- Activity:
Directions for the data below: repeat exactly the lines from the one with "Where should I" through the one with "the sock pack", both included, and omit all pictures.

- Listed entries:
◇ ◇ ◇

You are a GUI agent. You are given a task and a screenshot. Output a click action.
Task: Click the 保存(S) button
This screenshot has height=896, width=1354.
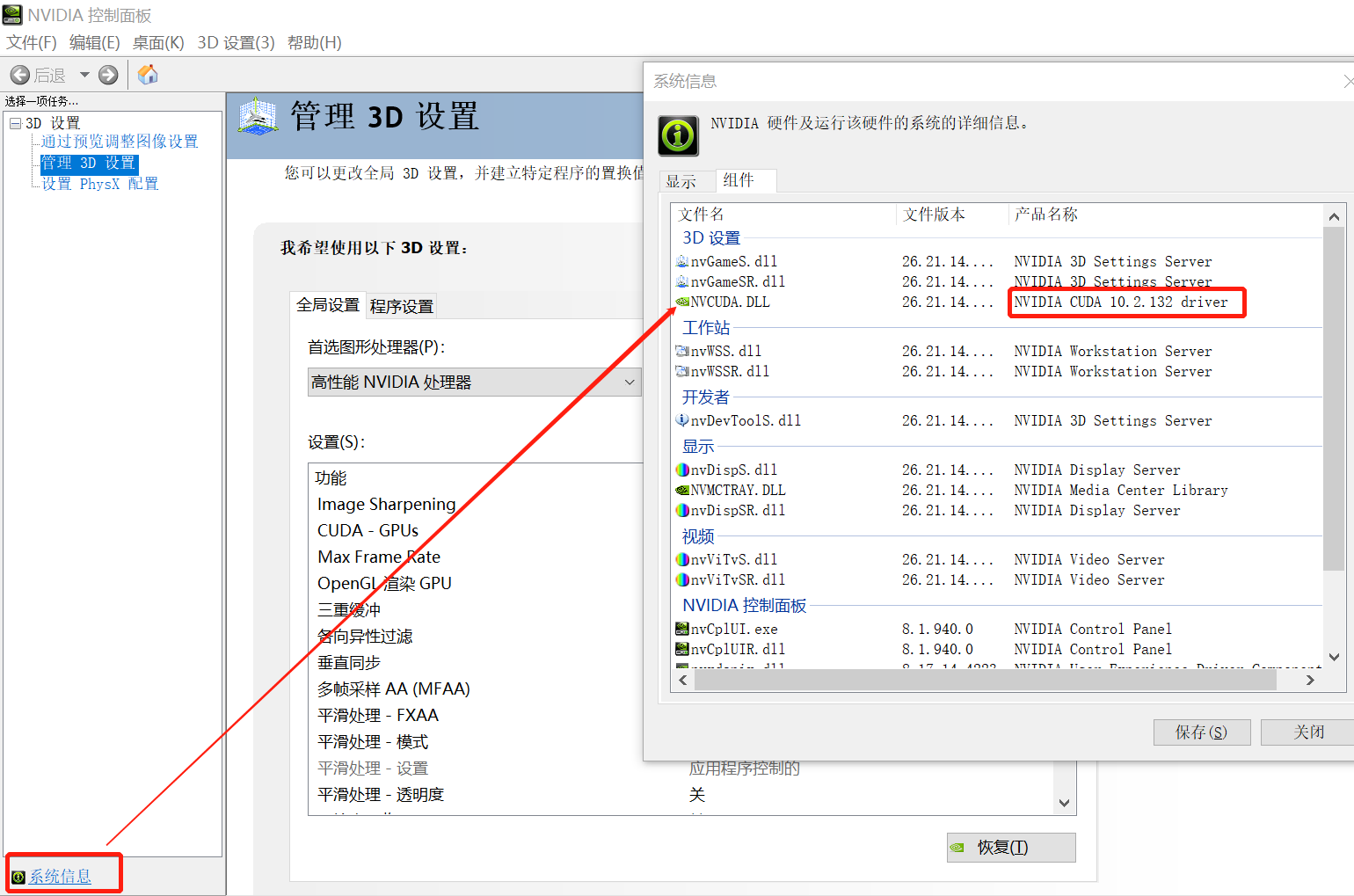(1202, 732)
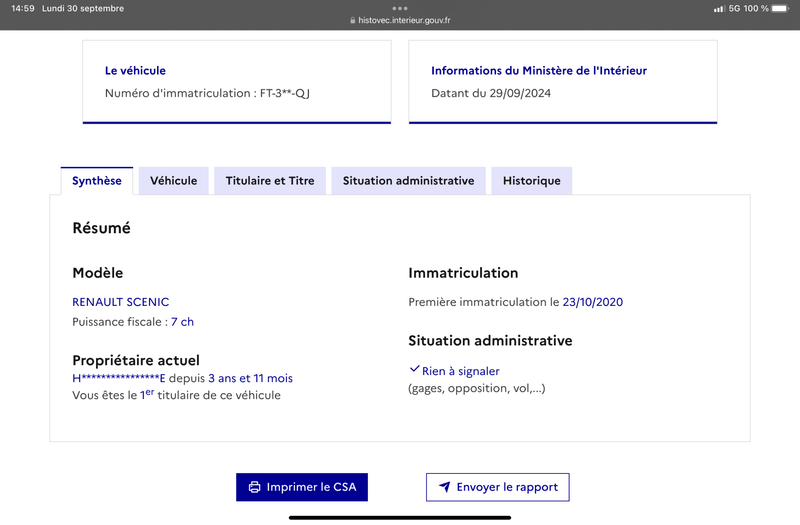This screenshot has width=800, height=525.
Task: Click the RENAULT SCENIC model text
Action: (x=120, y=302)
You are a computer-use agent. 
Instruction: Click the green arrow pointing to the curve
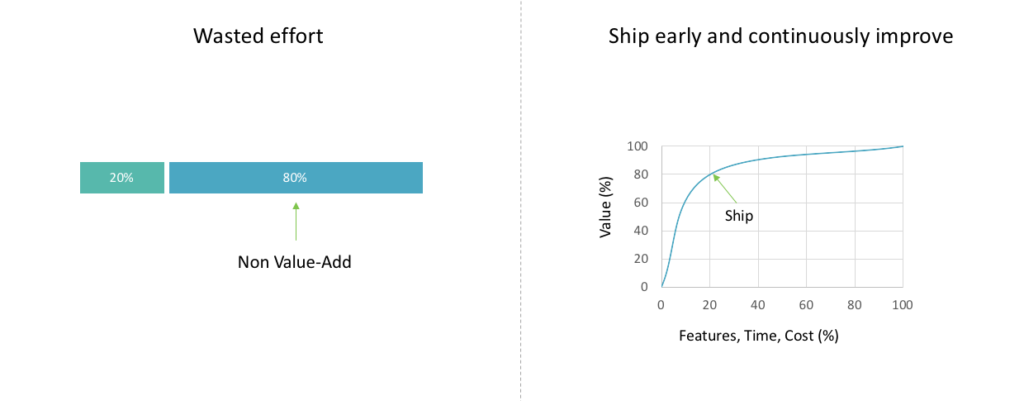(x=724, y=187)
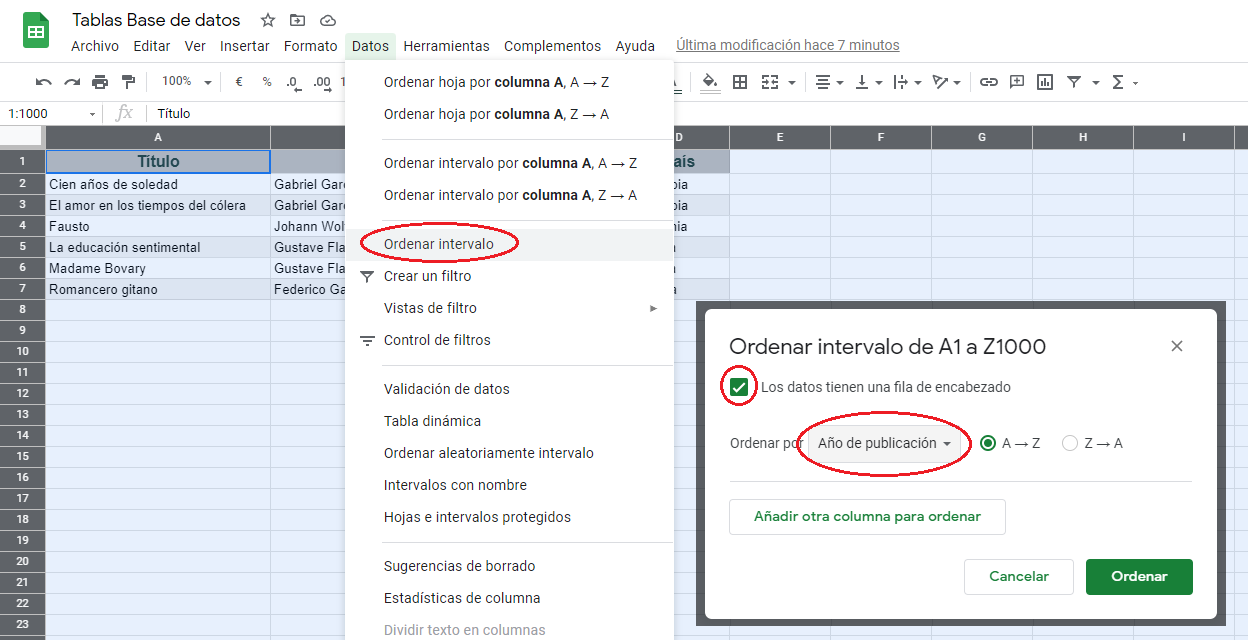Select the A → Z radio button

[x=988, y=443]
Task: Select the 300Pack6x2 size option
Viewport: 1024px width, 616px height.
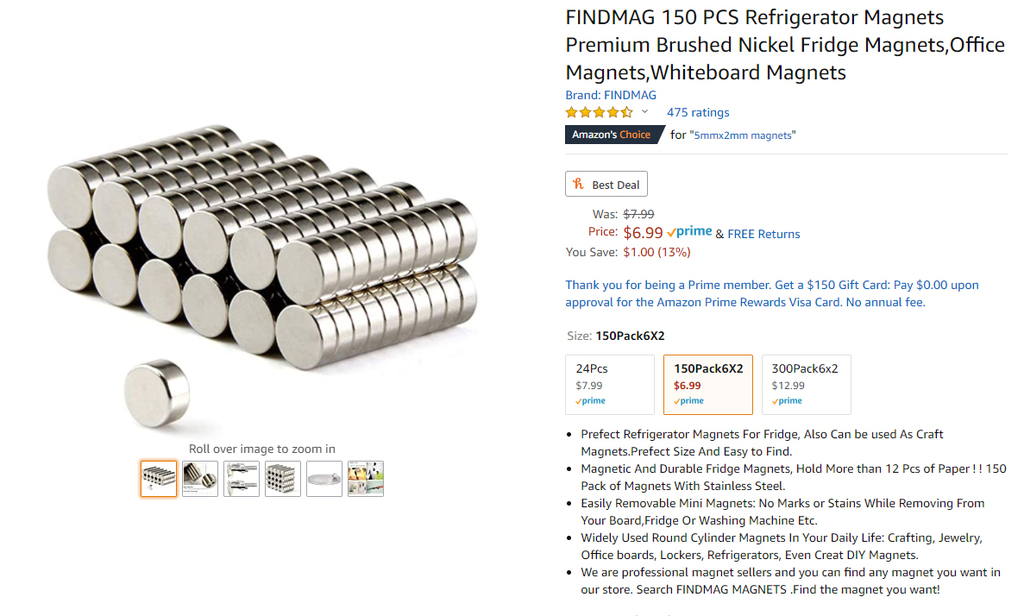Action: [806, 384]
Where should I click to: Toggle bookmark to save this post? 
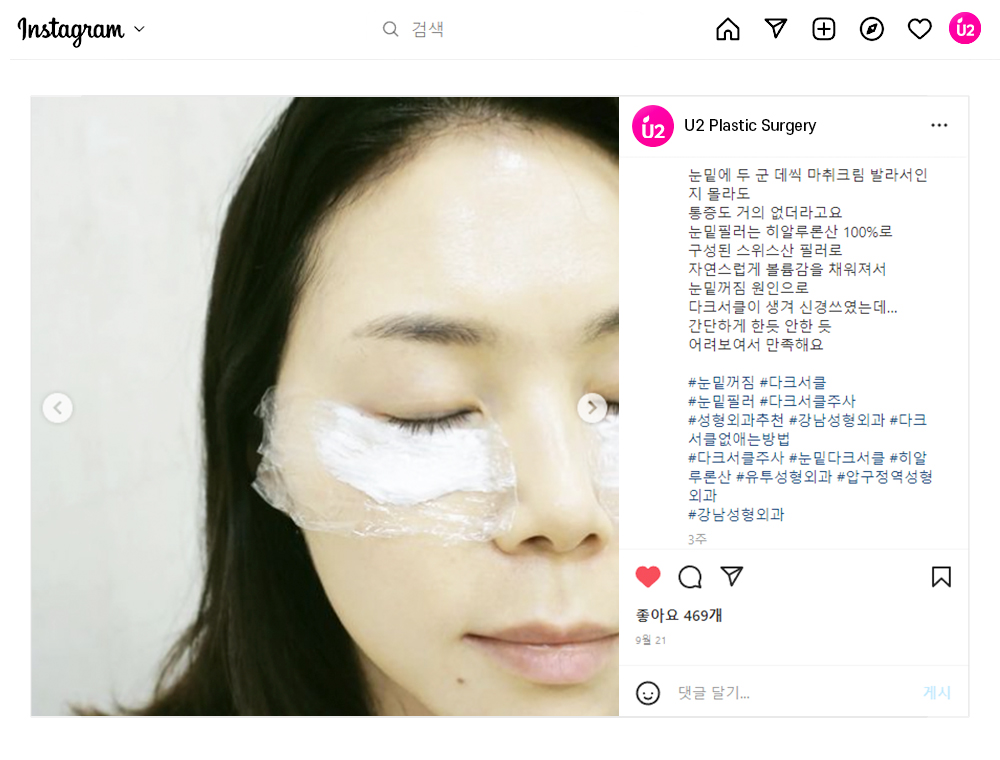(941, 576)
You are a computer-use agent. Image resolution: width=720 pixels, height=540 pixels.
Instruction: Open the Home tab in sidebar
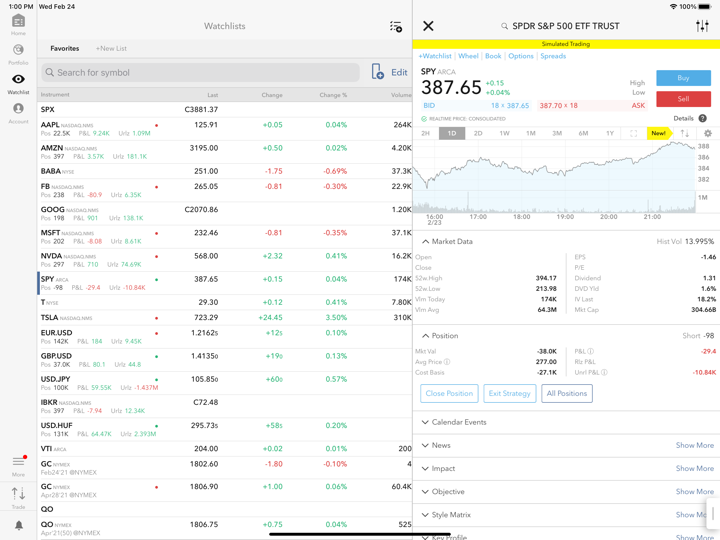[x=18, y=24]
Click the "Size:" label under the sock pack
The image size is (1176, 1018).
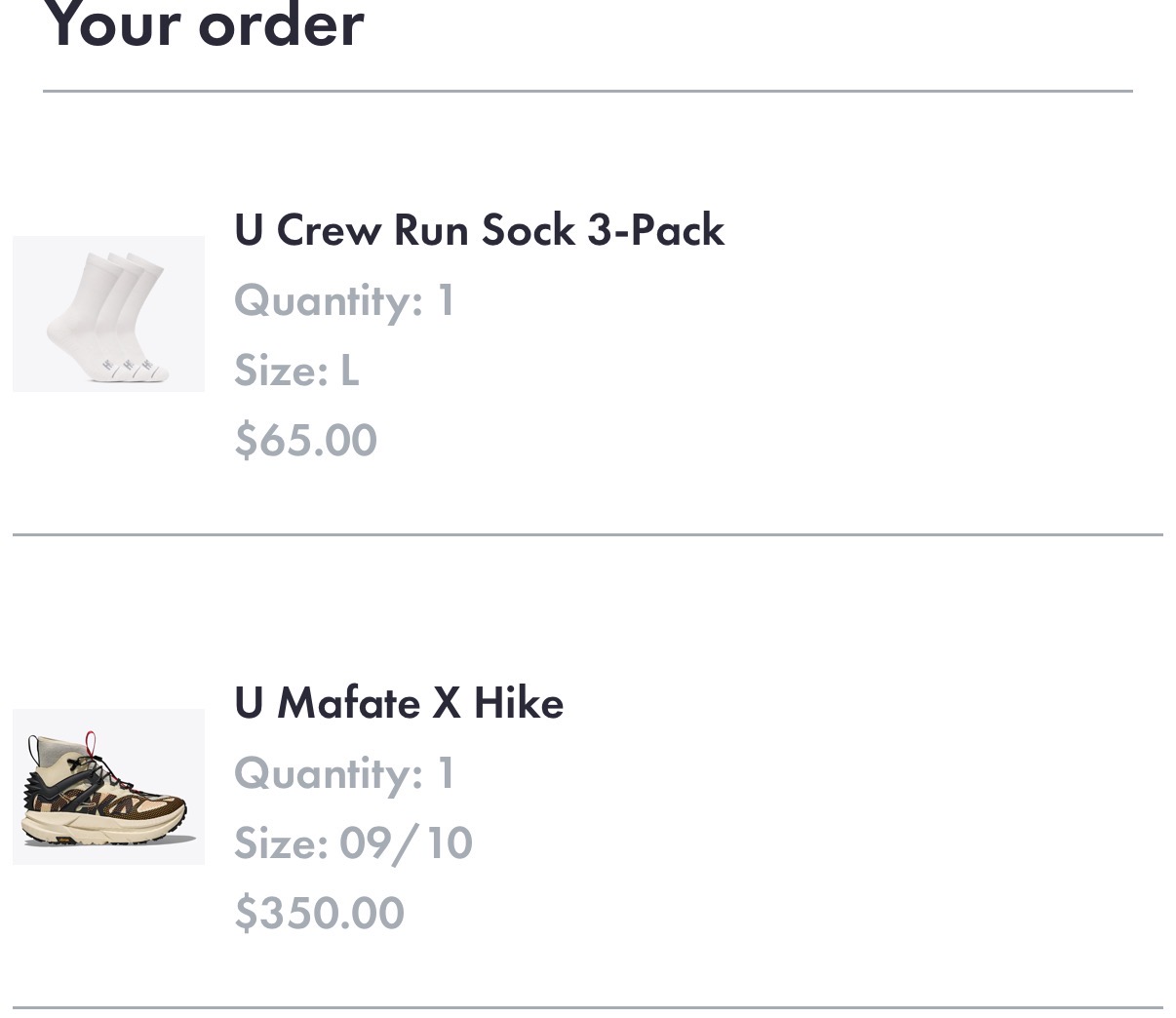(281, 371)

◇ ◇ ◇

- Task result:
Where should I click to: Toggle bookmark to save this post? 
(941, 576)
You are a computer-use agent. Image resolution: width=720 pixels, height=540 pixels.
Instruction: Open the Home tab in sidebar
[x=18, y=24]
Click the "Size:" label under the sock pack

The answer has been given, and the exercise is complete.